- **DESCRIPTION OF THE TASK**:
This exercise calls for the line with "Allow all cookies (80, 1409)", the line with "[Connect with Fifty5Blue on YouTube]", and all lines between them in the material below, output exactly and with no other lines.

- **RECORDS**:
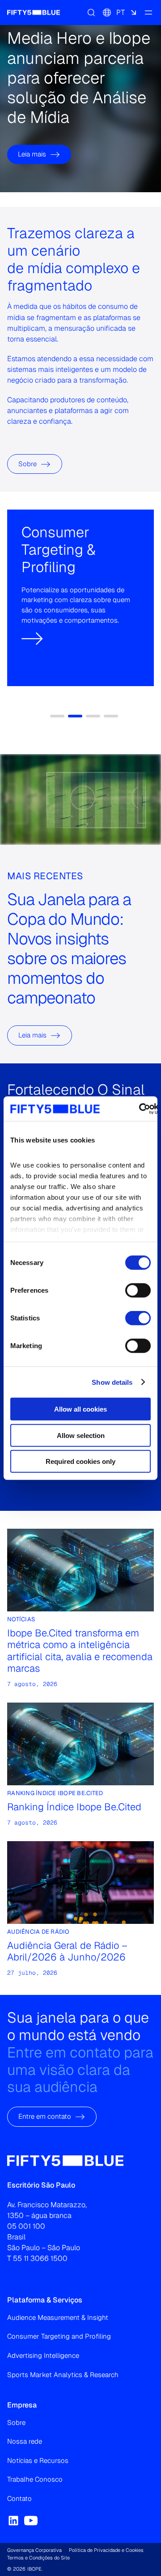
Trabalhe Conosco (35, 2479)
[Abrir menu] (148, 12)
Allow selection (81, 1435)
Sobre (27, 464)
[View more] (32, 611)
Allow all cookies (80, 1409)
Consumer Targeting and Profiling (59, 2336)
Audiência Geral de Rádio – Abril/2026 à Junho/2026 (67, 1951)
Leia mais (32, 154)
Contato (19, 2498)
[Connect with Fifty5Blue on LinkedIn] (13, 2520)
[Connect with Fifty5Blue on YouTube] (31, 2521)
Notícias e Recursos (37, 2460)
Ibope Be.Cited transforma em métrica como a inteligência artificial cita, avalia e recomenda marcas (80, 1650)
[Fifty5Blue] (33, 12)
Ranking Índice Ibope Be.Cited (74, 1807)
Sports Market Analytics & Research (63, 2374)
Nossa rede (24, 2441)
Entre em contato (44, 2116)
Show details (112, 1382)
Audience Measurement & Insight (57, 2317)
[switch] (138, 1290)
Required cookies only (80, 1461)
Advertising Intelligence (43, 2355)
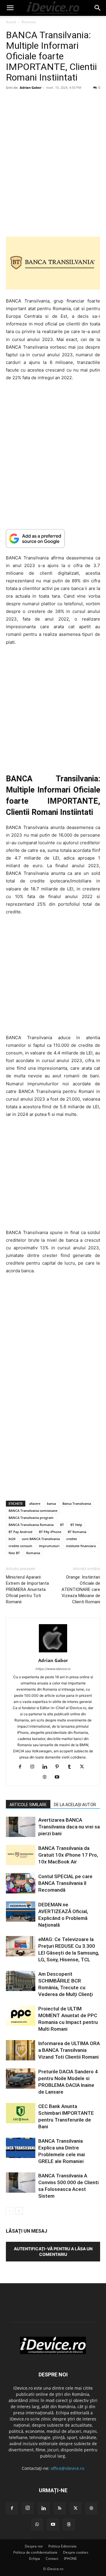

- **EXERCISE SOLUTION**:
Allow all cookies (80, 1409)
Consumer Targeting and Profiling (59, 2336)
Audiência Geral de Rádio – Abril/2026 à Junho/2026 (67, 1951)
Leia mais (32, 154)
Contato (19, 2498)
[Connect with Fifty5Blue on LinkedIn] (13, 2520)
[Connect with Fifty5Blue on YouTube] (31, 2521)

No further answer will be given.